M. Dickinson: Puis-je juste ajouter un mot? Ce n'est pas de la paranoïa non plus.
Une voix: Bravo, bravo!
M. Dickinson: Je me fonde sur des centaines de cas réels dont j'ai eu à connaître. Des renseignements tirés du dossier médical personnel ou des renseignements de nature financière se retrouvent dans quantité d'endroits que les intéressés ne soupçonnaient pas, ou ne voulaient pas voir aboutir là, sinon ils n'auraient jamais donné leur consentement.
Le travail de votre comité est donc extrêmement opportun. Nous ne sommes pas contre la technologie ni l'informatique. Simplement, nous pensons qu'il faut s'en servir pour le bien de la collectivité et qu'il faut protéger les citoyens. Ne permettons pas que ces techniques soient exploitées par des gens qui n'ont pas les mêmes normes morales que ceux réunis ici aujourd'hui.
La présidente: Je vous remercie. Soyez assuré que nous allons prendre en compte de très près cet aspect dans nos réflexions. Vous avez des amis et des collègues à travers le pays qui partagent vos craintes et pas seulement dans le milieu des handicapés.
Quelqu'un d'autre souhaite-t-il la parole? Oui.
M. Don McNaughton (comparution à titre personnel): Ma société s'occupe de systèmes de sécurité industrielle. Je peux vous dire, à ce titre, que ce secteur est en train d'éprouver les limites du respect de la vie privée.
C'est un secteur d'activité très peu réglementé et presque dépourvu de normes. Il emploie des professionnels qui sont des experts dans leur domaine, tels que détectives privés, experts en caméra de télévision en circuit fermé, systèmes d'alarme et détecteurs de mensonge. Ces derniers utilisent différentes méthodes telles que le polygraphe pour déterminer si une personne dit la vérité.

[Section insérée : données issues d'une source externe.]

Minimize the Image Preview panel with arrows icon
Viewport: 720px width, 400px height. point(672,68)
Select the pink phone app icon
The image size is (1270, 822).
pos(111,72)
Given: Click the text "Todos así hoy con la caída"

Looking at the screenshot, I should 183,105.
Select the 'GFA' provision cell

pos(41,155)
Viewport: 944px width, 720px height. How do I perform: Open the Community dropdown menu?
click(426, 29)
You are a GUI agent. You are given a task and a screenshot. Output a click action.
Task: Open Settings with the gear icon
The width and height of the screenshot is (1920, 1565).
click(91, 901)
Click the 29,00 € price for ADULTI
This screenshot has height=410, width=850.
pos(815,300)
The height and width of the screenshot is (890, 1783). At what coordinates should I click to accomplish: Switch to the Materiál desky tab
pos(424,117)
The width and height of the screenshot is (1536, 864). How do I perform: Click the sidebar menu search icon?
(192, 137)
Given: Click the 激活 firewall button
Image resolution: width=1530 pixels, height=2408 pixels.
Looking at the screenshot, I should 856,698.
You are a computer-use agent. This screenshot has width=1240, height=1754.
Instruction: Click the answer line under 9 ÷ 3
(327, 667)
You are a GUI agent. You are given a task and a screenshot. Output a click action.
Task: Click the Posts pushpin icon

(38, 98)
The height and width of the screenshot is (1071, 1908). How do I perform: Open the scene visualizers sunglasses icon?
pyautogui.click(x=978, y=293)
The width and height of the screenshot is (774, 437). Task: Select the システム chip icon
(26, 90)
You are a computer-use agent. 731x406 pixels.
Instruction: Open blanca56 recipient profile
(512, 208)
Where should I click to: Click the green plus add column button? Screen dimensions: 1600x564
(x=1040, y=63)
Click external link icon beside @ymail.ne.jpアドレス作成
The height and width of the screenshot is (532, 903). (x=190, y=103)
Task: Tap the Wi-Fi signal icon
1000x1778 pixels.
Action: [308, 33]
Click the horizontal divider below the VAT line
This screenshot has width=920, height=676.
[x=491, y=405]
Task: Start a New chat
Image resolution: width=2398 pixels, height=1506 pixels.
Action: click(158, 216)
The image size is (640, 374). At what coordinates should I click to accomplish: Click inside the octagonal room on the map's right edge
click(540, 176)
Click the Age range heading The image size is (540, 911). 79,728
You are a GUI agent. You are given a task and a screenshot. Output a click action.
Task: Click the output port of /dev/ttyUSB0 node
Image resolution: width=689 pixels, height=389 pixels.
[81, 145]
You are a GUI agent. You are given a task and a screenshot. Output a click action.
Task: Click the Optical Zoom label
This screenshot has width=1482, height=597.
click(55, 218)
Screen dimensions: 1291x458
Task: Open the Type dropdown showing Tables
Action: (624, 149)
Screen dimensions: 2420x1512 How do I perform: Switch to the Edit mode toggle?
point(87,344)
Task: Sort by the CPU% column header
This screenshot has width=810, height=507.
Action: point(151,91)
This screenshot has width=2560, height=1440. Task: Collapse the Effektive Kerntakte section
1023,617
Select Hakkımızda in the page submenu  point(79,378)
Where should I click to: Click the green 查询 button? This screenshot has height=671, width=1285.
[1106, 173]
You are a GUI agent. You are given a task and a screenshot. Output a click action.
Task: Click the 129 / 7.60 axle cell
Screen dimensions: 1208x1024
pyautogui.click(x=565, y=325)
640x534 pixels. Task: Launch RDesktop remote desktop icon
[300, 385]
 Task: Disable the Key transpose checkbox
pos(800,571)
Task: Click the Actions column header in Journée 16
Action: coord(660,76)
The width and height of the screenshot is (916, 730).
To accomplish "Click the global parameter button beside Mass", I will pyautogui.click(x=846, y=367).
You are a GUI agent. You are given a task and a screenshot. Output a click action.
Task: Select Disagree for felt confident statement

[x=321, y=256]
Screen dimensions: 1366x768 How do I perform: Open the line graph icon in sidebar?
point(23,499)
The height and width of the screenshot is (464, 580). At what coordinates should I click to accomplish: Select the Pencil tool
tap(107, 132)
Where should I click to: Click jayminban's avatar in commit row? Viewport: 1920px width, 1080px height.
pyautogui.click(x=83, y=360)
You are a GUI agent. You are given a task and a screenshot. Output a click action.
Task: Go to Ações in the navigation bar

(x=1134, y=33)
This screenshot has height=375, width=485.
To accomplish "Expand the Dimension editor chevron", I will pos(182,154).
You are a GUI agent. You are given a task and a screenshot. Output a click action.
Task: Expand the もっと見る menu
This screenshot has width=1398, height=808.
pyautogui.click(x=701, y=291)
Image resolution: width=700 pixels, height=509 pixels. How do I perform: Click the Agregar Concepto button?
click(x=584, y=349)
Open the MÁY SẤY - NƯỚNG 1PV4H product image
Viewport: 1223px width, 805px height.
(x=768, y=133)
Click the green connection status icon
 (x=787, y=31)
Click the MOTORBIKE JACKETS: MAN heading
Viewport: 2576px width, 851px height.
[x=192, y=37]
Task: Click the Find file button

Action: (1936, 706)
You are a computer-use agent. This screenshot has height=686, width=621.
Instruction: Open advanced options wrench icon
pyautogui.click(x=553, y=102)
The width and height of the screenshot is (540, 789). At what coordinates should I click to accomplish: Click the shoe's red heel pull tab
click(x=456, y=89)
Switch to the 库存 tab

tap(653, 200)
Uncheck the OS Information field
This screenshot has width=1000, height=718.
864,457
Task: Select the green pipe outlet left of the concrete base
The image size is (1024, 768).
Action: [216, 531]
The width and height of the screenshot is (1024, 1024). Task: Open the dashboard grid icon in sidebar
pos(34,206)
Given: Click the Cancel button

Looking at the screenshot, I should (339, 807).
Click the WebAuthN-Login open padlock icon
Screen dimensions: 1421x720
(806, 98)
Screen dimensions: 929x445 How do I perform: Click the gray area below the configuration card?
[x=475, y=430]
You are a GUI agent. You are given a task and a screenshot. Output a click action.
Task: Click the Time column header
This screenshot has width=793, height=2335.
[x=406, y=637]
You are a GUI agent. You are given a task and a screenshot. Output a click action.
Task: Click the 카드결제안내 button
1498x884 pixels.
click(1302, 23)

De ce fait, nous sommes très intéressés de voir ce que votre comité recommandera pour l'avenir et en particulier ce qu'il dira de la technologie utilisée dans notre industrie à des fins commerciales.
C'est une industrie d'envergure internationale et nos normes sont en partie fixées par les pouvoirs publics et en partie par le fait que nous utilisons des méthodes d'espionnage industriel pour déterminer quel produit est bon, quel produit est mauvais, comment il est utilisé, si les gens disent la vérité ou s'ils cherchent à commettre une escroquerie etc.
De ce fait, toute réglementation qui pourra être adoptée et qui retentira sur nous aura des répercussions très lointaines et nous vous demandons d'être très prudents dans vos recommandations pour l'avenir.
Je vous remercie.
La présidente: Je pense que c'est important pour...
J'ai une réponse aussi, mais allez-y d'abord, John.
M. John Godfrey: Ai-je raison de penser que, de manière générale, une réglementation serait une bonne chose pour votre secteur qui en est dénué? Serait-ce une bonne chose pour les entreprises honorables et honnêtes, mais qui se trouvent toujours menacées par de nouveaux venus moins scrupuleux, pourvu que cette réglementation soit raisonnable et précédée de consultations? Est- ce que cela n'améliorerait pas tant la réputation que la qualité du travail que vous faites?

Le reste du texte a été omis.